Concerning to:Kaspersky Internet Security 2010
Kaspersky Anti-Virus 2010
Bot (shortened from Robot) is a secretly installed program which automatically and/or by schedule runs some actions using resources of an infected computer. A malicious bot installed on a zombie-computer usually is connected with the control center. The bot receives commands from the center, runs them and sends back results of its work. Control centers can manage hundreds of bots and can also unite into more complicated network structures, creating botnets (bot networks).
Bots and botnets can perform the following malicious actions:
- organize mass spam-delivery
- participate in DoS and DDoS attacks (create conditions under which users are denied or hampered access to the provided system resources)
- participate in brute-force attacks (using special Trojan programs by trial-and-error method hack the passwords necessary to intrude the system).
- load from the command center and run a malicious executable code
Signature analysis is the basic technology of Kaspersky Lab products to detect and fight bots. At present all known bots are added to the signature database of Kaspersky Lab. Upon detection on the computer, a known bot with the corresponding signature is blocked. A wide range of other technologies is used to fight unknown bots and bots which use various methods to hide their presence in the system.
A bot may use vulnerabilities in the OS and in the application installed to penetrate a computer. Most dangerous are vulnerabilities in network applications through which bots can attack computers remotely. Bot attempts to penetrate a computer are screened by Kaspersky Lab components - by Firewall and by a special vulnerabilities scan wizard which allows detecting vulnerabilities in the system.
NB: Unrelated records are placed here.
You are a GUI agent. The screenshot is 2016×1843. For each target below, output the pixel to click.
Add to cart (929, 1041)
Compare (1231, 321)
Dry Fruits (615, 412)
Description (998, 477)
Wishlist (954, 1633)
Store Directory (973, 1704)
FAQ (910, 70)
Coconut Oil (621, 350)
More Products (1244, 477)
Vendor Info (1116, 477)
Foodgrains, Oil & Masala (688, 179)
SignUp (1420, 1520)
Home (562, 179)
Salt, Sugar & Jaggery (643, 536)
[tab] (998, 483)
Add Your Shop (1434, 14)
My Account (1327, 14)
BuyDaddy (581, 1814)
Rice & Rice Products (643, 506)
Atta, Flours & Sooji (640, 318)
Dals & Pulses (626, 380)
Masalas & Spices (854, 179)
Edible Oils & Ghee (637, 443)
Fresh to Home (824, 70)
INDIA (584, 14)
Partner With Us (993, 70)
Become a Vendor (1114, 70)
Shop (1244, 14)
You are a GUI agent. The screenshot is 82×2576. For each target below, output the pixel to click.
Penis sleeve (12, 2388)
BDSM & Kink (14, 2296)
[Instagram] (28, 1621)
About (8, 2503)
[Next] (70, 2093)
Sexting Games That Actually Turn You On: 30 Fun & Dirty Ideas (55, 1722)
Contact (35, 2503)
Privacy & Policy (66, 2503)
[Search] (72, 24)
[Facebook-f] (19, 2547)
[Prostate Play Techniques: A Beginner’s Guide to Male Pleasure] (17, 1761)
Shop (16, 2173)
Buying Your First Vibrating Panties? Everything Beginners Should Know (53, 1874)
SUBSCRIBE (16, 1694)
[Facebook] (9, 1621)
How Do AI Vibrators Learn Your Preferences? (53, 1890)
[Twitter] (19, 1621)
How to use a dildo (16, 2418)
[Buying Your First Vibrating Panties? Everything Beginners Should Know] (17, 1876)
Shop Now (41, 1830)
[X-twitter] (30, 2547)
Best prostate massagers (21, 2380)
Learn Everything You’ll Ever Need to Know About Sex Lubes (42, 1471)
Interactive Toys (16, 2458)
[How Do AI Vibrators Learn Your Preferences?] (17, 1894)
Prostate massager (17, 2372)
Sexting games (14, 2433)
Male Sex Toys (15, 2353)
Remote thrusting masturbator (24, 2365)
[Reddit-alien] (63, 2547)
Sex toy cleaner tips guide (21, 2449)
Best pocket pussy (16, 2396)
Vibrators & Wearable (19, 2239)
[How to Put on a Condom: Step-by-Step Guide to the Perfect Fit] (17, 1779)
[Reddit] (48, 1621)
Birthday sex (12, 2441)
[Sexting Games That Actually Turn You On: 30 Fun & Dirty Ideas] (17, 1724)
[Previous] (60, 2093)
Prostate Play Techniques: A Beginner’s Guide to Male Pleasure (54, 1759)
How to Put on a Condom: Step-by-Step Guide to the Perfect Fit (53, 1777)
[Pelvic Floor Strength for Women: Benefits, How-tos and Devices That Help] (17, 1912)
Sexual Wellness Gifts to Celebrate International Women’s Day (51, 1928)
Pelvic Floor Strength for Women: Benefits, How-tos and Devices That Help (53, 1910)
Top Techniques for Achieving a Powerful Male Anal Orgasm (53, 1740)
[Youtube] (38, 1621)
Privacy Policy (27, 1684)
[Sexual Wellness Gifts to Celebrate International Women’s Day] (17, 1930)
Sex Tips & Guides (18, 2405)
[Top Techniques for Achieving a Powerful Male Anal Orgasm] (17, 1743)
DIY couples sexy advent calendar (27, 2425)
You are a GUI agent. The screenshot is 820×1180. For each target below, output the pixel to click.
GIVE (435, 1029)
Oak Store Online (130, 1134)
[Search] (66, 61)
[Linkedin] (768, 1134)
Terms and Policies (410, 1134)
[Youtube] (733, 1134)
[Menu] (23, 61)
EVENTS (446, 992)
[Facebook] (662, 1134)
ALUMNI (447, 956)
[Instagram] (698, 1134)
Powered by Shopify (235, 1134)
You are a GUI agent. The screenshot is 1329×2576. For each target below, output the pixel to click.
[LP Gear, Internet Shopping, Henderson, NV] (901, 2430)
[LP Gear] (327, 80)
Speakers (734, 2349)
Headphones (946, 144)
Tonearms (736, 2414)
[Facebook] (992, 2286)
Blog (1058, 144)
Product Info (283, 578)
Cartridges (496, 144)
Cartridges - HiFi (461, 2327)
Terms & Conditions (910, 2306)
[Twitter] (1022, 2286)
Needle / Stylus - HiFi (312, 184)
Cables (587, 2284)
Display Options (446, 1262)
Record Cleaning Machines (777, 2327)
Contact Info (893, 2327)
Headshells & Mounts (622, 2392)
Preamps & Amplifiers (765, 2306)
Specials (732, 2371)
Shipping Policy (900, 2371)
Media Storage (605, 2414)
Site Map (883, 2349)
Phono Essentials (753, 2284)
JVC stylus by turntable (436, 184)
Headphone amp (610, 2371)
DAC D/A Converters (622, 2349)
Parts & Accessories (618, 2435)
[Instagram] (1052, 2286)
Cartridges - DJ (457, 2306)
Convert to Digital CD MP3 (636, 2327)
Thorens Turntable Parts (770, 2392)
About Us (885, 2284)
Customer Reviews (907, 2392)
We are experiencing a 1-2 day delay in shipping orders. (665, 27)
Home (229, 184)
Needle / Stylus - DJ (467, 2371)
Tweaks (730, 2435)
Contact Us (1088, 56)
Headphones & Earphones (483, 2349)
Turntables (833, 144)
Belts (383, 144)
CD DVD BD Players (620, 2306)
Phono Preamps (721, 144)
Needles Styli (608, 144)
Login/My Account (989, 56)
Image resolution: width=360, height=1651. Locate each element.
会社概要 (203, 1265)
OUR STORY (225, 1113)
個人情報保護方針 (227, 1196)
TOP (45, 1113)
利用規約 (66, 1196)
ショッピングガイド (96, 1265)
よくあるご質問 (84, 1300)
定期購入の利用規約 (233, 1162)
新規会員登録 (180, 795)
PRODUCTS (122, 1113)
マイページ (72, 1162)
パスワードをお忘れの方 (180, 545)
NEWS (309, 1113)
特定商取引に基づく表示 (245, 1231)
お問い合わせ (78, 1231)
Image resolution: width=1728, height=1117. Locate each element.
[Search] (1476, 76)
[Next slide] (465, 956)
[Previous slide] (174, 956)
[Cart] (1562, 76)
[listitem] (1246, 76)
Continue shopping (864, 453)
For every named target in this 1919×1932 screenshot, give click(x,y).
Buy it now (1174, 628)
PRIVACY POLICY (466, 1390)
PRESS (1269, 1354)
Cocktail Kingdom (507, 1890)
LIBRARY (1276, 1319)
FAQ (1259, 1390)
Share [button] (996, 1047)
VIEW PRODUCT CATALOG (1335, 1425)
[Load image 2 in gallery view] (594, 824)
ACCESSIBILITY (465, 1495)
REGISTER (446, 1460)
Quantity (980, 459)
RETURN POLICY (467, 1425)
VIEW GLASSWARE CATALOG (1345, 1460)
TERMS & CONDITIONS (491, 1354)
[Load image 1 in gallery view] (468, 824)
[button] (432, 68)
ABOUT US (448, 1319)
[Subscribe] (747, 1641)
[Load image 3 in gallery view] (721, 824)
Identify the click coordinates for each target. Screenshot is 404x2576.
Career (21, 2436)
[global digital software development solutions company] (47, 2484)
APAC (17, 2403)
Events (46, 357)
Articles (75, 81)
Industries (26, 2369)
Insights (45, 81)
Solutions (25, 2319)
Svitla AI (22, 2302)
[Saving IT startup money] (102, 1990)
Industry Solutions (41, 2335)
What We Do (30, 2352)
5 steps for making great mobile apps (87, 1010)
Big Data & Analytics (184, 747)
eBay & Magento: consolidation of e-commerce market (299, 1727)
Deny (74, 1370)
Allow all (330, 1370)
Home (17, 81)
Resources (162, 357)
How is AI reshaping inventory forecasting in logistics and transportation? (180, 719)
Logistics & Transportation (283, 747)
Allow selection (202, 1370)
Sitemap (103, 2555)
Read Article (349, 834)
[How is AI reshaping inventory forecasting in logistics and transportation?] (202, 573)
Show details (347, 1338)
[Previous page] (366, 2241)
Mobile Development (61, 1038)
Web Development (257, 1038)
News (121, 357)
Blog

If a bot still managed to penetrate the system it is blocked by Application Control. This component calculates a security rating for each application launched in the system. The security rating is defined on the basis of several criteria of the application behavior. Thus, the component Application Control allows detecting and blocking work of even unknown threats (including bots).
To hide their presence on the computer bots often use complicated rootkit-methods. Considerable part of bots which use rootkit-methods can be detected by special antirootkit-technologies.
Another technology which can prevent malicious actions of bots are constantly updated “black” lists of URL-addresses. Bots usually load their components and get managing commands, using special URL-addresses, i.e. having blocked work of such addresses Kaspersky Lab products hamper malicious impact of bots.
All these technologies – vulnerabilities scan wizard, Application Control, antirootkit-technologies and “black” lists of URL-addresses – securely protect your computer from the impact of bots and botnets.